Reproduce all of the records below verbatim.

— Begin Data lines —

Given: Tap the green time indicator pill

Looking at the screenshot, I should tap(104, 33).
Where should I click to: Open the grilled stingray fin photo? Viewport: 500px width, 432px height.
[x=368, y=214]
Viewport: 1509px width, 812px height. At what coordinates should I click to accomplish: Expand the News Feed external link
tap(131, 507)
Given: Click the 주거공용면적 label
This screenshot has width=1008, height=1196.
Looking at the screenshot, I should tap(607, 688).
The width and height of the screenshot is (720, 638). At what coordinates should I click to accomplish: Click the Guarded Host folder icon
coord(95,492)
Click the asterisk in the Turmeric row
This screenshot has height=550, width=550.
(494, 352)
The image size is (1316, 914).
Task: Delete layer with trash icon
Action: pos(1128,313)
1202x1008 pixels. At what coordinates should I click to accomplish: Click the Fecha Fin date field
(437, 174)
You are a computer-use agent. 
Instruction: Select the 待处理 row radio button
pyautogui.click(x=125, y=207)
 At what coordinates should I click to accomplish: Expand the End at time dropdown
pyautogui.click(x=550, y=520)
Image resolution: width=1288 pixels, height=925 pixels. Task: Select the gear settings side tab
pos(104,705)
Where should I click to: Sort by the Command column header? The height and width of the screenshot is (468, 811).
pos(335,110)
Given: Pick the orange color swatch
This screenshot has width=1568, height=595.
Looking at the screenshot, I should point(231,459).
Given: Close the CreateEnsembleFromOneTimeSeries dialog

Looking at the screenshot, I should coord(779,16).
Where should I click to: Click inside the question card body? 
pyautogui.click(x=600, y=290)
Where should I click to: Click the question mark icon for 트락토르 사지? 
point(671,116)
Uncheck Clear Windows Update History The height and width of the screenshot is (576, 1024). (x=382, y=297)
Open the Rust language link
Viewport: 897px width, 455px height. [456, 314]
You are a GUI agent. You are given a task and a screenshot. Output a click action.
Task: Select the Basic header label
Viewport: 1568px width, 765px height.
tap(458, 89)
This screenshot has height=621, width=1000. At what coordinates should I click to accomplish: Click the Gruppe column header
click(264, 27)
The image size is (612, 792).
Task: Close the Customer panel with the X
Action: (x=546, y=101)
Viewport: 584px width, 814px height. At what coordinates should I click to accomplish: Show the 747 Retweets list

— End Data lines —

* [Response]
Given: Tap the green time indicator pill

Looking at the screenshot, I should tap(104, 33).
Where should I click to: Open the grilled stingray fin photo? Viewport: 500px width, 432px height.
[x=368, y=214]
Viewport: 1509px width, 812px height. At what coordinates should I click to accomplish: Expand the News Feed external link
tap(131, 507)
Given: Click the 주거공용면적 label
This screenshot has width=1008, height=1196.
Looking at the screenshot, I should tap(607, 688).
The width and height of the screenshot is (720, 638). At what coordinates should I click to accomplish: Click the Guarded Host folder icon
coord(95,492)
Click the asterisk in the Turmeric row
This screenshot has height=550, width=550.
(494, 352)
The image size is (1316, 914).
Task: Delete layer with trash icon
Action: pos(1128,313)
1202x1008 pixels. At what coordinates should I click to accomplish: Click the Fecha Fin date field
(437, 174)
You are a computer-use agent. 
Instruction: Select the 待处理 row radio button
pyautogui.click(x=125, y=207)
 At what coordinates should I click to accomplish: Expand the End at time dropdown
pyautogui.click(x=550, y=520)
Image resolution: width=1288 pixels, height=925 pixels. Task: Select the gear settings side tab
pos(104,705)
Where should I click to: Sort by the Command column header? The height and width of the screenshot is (468, 811).
pos(335,110)
Given: Pick the orange color swatch
This screenshot has width=1568, height=595.
Looking at the screenshot, I should point(231,459).
Given: Close the CreateEnsembleFromOneTimeSeries dialog

Looking at the screenshot, I should coord(779,16).
Where should I click to: Click inside the question card body? 
pyautogui.click(x=600, y=290)
Where should I click to: Click the question mark icon for 트락토르 사지? 
point(671,116)
Uncheck Clear Windows Update History The height and width of the screenshot is (576, 1024). (x=382, y=297)
Open the Rust language link
Viewport: 897px width, 455px height. [456, 314]
You are a GUI agent. You are given a task and a screenshot. Output a click action.
Task: Select the Basic header label
Viewport: 1568px width, 765px height.
tap(458, 89)
This screenshot has height=621, width=1000. At what coordinates should I click to accomplish: Click the Gruppe column header
click(264, 27)
The image size is (612, 792).
Task: Close the Customer panel with the X
Action: (x=546, y=101)
Viewport: 584px width, 814px height. At what coordinates should I click to accomplish: Show the 747 Retweets list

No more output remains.